I know exactly what having more power does. I've been in high end audio for decades. I have owned amps from 2 wpc to 300 wpc. Which amp to use is determined be a lot of factors, not the least which are room size and acoustics and speaker efficiency (and how much hearing loss you are willing to accept). My main HT system will rattle the windows and shake the floors in a decent sized family room on 100 wpc with room to spare. In my bedroom, for which I am looking at the Elac Debut 5s, I now have modified Pioneer BS22s and I can drive them to levels of discomfort. In the past I have used very efficient, very large, horn loaded speakers on a 5wpc tube amp and gotten very high sounds levels.

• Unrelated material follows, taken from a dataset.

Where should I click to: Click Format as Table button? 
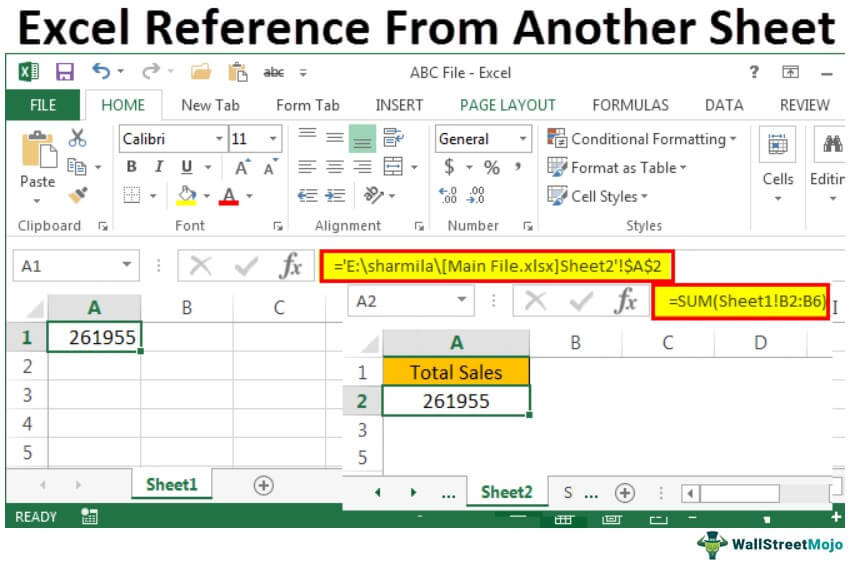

There is absolutely no need for more power if you are not driving the amp into clipping. If power output at clipping produces enough speaker output, that's all you need.A more powerful amp of same sound quality usually costs quite a bit more. I'd rather spend my amp dollars on the audio quality from say NAD or Rotel than on a Pioneer or Denon receiver.
I have had discussions with Elac US concerning amplification for the Debut speakers. They are using a 30wpc amp themselves on the Debut speakers, coincidentally the same one I have. They also are working on an integrated amp of their own, with about the same power.
Amp power needed depends on a lot of factors, and "more is better" simply isn't universally true.